Gottlieb points out that the courts view access arrangements through the lens of the child’s bests interests. In cases where the child is reluctant to spend time with the target parent, the courts will often mandate reunification counselling, he adds.
“Sometimes, as alienation is deemed to be a child protection concern as ‘emotional harm,’ a child may be removed from the alienator’s care, placed into the care of the Children’s Aid Society or other kin home, while he or she undergoes reunification therapy. Isolation from the perpetrator can be a drastic but effective solution,” Gottlieb notes.
Signs of parental alienation
In the more than 33 years Gottlieb has been practising, he has observed some telltale signs to indicate parental alienation may be present:
Setting the other parent up for failure. “When the children are going to the access parent for an overnight visit, the alienating parent often won’t send a change of clothes for them. S/he will ensure the children aren’t bathed. That puts stress on the access parent to jump through hoops to ensure the children are comfortable. It further adds to the discomfort of the children, which they connect to the access visit,” he says.
Invoking the help of third parties. “Frequently, alienators will convince their community that the access parent is deficient. When the child experiences that everyone around them has a negative view of their parent, they come to believe it must be true. Public shaming through social media is also common,” Gottlieb says.
Sabotaging extracurricular activities. “Alienating parents don’t take their children to the piano lesson or the baseball game on time. Sometimes they invent excuses to not take the child to activities and blame it on the other parent, saying, ‘Your father didn’t pay for it’ or ‘your mother didn’t get you the right equipment.’”
It’s critical to act quickly if you and your child are experiencing parental alienation, Gottlieb says.

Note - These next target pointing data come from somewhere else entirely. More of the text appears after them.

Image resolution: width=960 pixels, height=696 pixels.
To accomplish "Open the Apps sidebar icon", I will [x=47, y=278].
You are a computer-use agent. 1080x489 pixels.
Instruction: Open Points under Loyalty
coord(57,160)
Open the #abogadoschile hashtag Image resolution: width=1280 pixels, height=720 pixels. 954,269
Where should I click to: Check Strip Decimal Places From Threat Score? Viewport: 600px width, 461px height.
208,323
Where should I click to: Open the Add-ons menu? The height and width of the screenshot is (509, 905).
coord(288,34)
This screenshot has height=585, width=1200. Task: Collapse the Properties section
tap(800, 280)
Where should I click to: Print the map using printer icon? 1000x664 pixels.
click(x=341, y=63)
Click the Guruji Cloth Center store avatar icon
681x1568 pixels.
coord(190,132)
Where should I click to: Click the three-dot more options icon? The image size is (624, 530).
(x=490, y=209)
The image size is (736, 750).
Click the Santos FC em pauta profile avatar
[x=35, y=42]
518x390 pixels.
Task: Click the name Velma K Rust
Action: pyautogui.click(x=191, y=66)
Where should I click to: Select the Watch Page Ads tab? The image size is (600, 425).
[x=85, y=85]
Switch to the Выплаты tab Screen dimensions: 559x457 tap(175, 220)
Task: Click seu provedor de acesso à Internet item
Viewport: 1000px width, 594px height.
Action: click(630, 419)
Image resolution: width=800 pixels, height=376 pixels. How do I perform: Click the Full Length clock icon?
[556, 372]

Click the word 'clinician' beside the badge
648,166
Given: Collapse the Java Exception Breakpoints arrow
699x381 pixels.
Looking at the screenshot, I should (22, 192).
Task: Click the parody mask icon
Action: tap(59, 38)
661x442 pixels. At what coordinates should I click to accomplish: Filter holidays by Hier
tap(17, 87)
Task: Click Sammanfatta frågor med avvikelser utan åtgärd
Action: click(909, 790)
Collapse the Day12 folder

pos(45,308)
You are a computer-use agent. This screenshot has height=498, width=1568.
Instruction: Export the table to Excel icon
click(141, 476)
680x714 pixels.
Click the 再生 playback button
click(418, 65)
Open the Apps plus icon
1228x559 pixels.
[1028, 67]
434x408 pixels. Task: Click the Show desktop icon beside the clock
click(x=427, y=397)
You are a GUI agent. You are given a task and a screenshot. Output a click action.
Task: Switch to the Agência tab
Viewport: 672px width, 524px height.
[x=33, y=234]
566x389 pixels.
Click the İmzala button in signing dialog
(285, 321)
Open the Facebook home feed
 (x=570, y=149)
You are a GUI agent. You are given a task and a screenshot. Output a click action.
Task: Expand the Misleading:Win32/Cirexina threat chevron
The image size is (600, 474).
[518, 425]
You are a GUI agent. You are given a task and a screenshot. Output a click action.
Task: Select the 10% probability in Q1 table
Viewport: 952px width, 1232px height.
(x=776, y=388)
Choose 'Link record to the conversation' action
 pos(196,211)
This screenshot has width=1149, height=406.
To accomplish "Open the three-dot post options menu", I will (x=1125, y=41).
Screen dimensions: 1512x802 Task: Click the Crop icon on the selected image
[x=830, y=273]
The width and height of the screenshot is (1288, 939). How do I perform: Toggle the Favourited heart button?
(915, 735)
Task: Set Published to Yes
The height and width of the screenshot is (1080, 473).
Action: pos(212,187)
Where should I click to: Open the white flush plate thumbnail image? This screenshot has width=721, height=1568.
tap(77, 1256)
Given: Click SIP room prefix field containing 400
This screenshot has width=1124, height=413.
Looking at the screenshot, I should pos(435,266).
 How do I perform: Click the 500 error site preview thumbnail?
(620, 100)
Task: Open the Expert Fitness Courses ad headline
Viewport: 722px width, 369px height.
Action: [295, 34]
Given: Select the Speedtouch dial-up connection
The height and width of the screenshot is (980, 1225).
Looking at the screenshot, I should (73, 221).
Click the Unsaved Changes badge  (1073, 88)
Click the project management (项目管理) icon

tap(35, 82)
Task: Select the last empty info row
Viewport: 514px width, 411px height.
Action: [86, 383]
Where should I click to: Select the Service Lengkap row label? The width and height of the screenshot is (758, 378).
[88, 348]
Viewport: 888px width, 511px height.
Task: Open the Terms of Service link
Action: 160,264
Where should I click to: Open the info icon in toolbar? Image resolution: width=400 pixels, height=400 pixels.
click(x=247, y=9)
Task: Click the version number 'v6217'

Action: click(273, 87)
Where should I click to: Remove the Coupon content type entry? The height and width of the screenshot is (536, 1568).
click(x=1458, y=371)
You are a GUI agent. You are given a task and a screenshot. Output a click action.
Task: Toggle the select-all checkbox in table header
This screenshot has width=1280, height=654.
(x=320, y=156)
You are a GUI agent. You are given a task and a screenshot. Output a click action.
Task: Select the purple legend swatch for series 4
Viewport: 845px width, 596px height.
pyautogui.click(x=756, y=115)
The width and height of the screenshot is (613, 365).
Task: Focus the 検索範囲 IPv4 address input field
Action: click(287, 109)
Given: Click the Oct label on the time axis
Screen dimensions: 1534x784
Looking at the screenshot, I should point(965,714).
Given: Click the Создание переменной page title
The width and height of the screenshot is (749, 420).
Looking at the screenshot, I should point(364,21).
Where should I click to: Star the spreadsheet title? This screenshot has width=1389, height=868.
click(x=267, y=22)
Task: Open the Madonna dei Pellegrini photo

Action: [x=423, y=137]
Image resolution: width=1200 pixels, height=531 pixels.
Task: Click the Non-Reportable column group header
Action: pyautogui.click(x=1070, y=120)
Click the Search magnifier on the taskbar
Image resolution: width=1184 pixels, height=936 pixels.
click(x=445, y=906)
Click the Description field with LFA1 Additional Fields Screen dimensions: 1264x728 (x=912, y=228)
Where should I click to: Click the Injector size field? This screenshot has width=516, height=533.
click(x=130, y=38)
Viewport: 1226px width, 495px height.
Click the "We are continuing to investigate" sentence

“Time is of the essence. The alienated parent should take immediate steps to get an access order enforced by the court,” he says. “The longer she or he waits, the more alienated the child becomes and the less open the child will be to having a positive relationship with the target parent.”
From a legal standpoint, third-party evidence is very important.
“The access parent can take steps to become more involved, for example, with the child’s teachers, by participating in parent council, taking the child to medical and dental appointments — to demonstrate they are a positive role model,” Gottlieb says.
“Offering counselling at the outset in writing — is critical, as well. Third-party evidence and evidence of a willingness to work with the child and the alienating parent (which is often resisted or sabotaged) lends credibility to the alienation argument and bolsters the targeted parent as an appropriate caregiver. Courts must have this evidence if you plan to succeed.”